I believe in the Biblical account of the Fall-Eve biting the apple and all that. I believe it in spirit because we human beings seem to act with habitual and wanton disregard for the truth. We disregard truth and proudly carry on in our self-inflated ways even when wisdom shouts and “lifts her voice in the square,” as it says she does in Proverbs:
Wisdom shouts in the street,
She lifts her voice in the square;
At the head of the noisy streets she cries out;
At the entrance of the gates in the city, she utters her sayings:
“How long, O naive ones, will you love simplicity?
And scoffers delight themselves in scoffing,
And fools hate knowledge?
“Turn to my reproof,
Behold, I will pour out my spirit on you;
I will make my words known to you.
“Because I called, and you refused;
I stretched out my hand, and no one paid attention;
And you neglected all my counsel,
And did not want my reproof . . . (Proverbs 1:20-25)
Although being old doesn’t give a person wisdom, learning by experience does. I am finally old enough to be able to look back on a lot of events and old enough to have learned from them. But I’ve been surprised to discover that, for the most part, this wisdom is for myself. As it says in Proverbs 9:12, “If you are wise, you are wise for yourself, and if you scoff, you alone will bear it.” This is so true.
It’s easier to accept good advice about big issues-the ones that scare you or keep you awake at night-than it is to accept someone’s counsel on smaller issues. Fear will motivate a person, even though love is better. We seem to be more motivated when we are motivated by fear; and so, when people who love us give us unasked-for advice, we ignore them. And when God, who loves us so dearly, calls and stretches out his hand, we do not pay attention.

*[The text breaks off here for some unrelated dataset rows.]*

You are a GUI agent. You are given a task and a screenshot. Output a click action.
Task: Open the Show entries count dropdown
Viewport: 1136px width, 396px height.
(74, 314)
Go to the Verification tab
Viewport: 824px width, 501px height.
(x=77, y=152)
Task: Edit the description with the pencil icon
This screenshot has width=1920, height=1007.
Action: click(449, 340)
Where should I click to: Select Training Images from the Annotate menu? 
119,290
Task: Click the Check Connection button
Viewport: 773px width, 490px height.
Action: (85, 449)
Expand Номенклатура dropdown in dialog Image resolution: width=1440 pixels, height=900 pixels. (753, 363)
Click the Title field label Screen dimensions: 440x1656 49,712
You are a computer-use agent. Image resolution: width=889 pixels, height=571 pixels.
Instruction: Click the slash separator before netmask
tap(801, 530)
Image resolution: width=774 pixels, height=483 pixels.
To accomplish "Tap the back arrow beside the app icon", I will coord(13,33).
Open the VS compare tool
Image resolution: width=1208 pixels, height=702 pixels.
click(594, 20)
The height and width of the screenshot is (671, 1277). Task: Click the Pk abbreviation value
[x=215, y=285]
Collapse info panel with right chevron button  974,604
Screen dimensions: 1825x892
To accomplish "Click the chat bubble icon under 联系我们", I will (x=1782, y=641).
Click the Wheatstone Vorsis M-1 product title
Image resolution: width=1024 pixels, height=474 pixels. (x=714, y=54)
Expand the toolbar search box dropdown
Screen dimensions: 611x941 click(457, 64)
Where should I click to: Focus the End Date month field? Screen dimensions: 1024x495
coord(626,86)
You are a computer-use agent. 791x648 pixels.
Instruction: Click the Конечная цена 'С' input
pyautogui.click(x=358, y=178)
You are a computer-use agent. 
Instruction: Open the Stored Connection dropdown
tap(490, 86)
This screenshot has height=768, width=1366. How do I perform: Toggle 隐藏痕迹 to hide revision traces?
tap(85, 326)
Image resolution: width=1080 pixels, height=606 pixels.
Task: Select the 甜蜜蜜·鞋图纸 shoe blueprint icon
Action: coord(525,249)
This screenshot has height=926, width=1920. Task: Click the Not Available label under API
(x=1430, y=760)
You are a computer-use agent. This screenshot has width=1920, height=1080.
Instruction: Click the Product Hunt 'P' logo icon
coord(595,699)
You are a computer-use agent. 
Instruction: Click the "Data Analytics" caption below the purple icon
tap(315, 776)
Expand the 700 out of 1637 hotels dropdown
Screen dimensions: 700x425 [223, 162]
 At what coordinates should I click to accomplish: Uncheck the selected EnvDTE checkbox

The best way to grow in any character trait is little by little. Jesus said that he who is faithful in a very little thing will be faithful also in much; and he who is faithless in a very little thing will be faithless also in much. Therefore, if you want to become wise, the beginning of wisdom is, “get wisdom,” or accept advice. Listen, and consider the advice someone is giving you; consider why the other person is giving you that advice. Ask questions. Consider the possibility (even the probability) that you are mistaken. And if no one has given you advice lately, ask yourself if the reason why might be the way you received the last advice that was given you. Consider the possibility that you are far more resistant and proud than you think you are.
During his sermons, a preacher I used to know often asked, “Christian, where’s your promise you’re standing on?!” I like to ask myself that question before opening my mouth with fervor or advice. Otherwise, I’m just a noisy gong or clanging cymbal, not speaking the truth in love. If there is no principle behind my advice, why offer it at all?
Unfortunately, it seems that many people like to hear themselves talk, and often offer advice out of pride. Advice offered out of pride cannot be good advice. But all advice ought to be accepted graciously. It’s a promise that “as iron sharpens iron, so one man sharpens another.” That other person is making me better, even if his advice is wrong. This is my heritage as a child of God. So, as the Apostle James urged, “Let every man be quick to hear, slow so speak, and slow to anger.”
Good advice, although I find it difficult to follow. Because I’m often proud, too.